Даже если человек не страдает аллергией, его организм едва ли отнесется спокойно к такой «противоестественной» субстанции, как пчелиный яд. По своей природе он обладает геморрагическим действием, то есть имеет способность разрушать клетки крови. Тем не менее пчелиный и осиный яды относительно безвредны для большинства людей – разве что вызывают болезненный местный (в области укуса) отек. Иммунные клетки любого человека реагируют на яд, однако иммунная система моего отца отреагировала слишком активно, запустив смертоносную спираль – процесс, известный как анафилаксия. Всемирная организация здравоохранения с медицинской точки зрения определяет анафилаксию как «тяжелую, жизнеугрожающую системную реакцию гиперчувствительности, которая характеризуется быстрым началом с потенциально опасными для жизни нарушениями со стороны дыхательных путей, дыхания или кровообращения». С бытовой точки зрения это означает, что у моего отца была аллергия на пчелиный яд – гиперчувствительность, которую он, к несчастью, недооценивал, пока не стало слишком поздно.

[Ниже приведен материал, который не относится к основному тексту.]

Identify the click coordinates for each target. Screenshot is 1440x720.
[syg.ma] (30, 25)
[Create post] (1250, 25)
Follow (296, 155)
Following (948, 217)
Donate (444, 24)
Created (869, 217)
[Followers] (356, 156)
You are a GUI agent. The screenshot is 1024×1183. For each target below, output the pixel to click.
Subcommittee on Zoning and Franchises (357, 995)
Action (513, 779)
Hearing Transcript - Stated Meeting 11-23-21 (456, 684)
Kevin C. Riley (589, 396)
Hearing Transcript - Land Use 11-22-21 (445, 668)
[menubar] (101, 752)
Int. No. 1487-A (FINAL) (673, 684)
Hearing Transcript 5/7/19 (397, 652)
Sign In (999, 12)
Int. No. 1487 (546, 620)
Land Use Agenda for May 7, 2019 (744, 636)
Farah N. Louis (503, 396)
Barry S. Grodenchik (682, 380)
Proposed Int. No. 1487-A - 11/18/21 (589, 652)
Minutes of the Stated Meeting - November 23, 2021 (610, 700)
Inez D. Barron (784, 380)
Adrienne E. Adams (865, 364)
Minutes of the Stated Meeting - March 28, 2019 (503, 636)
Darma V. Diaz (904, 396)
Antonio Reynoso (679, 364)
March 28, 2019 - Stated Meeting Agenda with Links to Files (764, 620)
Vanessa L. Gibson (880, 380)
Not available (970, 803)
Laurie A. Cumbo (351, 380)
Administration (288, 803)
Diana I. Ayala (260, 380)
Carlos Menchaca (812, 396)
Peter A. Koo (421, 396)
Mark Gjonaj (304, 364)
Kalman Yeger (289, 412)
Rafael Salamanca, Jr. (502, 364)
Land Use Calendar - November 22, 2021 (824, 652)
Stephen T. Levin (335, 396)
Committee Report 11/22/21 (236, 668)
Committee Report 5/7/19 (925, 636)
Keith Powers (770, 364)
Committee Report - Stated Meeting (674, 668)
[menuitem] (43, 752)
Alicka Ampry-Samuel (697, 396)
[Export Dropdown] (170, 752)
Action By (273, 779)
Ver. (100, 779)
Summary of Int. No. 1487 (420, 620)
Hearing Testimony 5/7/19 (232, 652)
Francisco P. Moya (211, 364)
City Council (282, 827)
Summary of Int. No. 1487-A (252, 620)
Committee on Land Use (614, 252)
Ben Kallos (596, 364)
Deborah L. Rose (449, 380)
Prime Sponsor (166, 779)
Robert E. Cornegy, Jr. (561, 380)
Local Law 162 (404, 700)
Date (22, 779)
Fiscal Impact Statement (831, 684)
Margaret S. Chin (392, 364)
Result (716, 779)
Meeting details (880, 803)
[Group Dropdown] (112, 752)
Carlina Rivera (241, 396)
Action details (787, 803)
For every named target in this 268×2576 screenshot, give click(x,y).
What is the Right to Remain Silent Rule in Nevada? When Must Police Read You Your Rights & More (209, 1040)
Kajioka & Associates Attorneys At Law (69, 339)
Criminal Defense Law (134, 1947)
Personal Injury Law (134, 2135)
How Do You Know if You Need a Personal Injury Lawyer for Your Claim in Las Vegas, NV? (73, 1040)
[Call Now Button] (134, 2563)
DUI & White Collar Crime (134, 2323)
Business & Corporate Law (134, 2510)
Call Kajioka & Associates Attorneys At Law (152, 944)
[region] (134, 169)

Всего за несколько недель до этого на парковке магазина Walmart моего отца тоже ужалила пчела. Вернувшись домой, он пожаловался Патрисии, что плохо себя чувствует, и принял хорошо известный антигистаминный препарат, обычно рекомендуемый для снятия легких аллергических реакций. Вскоре после этого отцу стало лучше, но Патрисия уговаривала его обратиться к врачу, заподозрив у него аллергию на пчелиный яд. Мой отец, и так беспечно относившийся к своему здоровью (он слишком много курил, пил слишком много бурбона и слишком любил ребрышки), от визита к доктору отказался.

Аллергические реакции могут усиливаться со временем, при повторной встрече с аллергеном. Когда пчела ужалила моего отца в первый раз, от ее укуса, возможно, не осталось ничего, кроме небольшого следа. Во второй или третий раз иммунные клетки его организма, уже запомнив опасные вещества, содержавшиеся в пчелином яде, отреагировали быстрее и сильнее, вызвав соразмерный ответ. Тело моего отца, без какого бы то ни было предупреждения, уже было готово его предать.

Процесс анафилаксии запускается в тот момент, когда антиген – таким термином обозначают любое вещество, которое, как, например, пчелиный яд, инициирует иммунный ответ, – сталкивается с тучными клетками и базофилами в организме и активирует их. Эти клетки запустили анафилактический процесс всего через несколько секунд после того, как пчела ужалила отца в машине. Они вступили в прямой контакт с белками яда и начали выделять гистамин, органическое соединение, высвобождающееся при повреждении клеток. Гистамин – ключевой элемент нормального иммунного ответа. Он заставляет кровеносные сосуды расширяться, что делает их стенки более проницаемыми: это значительно облегчает передвижение лейкоцитов, борющихся с инфекцией, к поврежденным участкам. Кроме того, гистамин сам по себе стимулирует близлежащие клетки вырабатывать еще больше гистамина. Это своего рода «сигнализация» организма на химическом уровне: когда она срабатывает, вся иммунная система приходит в действие. Какие ощущения в организме вызывает срабатывание этой «сигнализации»? Гистамин воздействует на органы, вызывая воспаление, покраснение, зуд, крапивницу и отек.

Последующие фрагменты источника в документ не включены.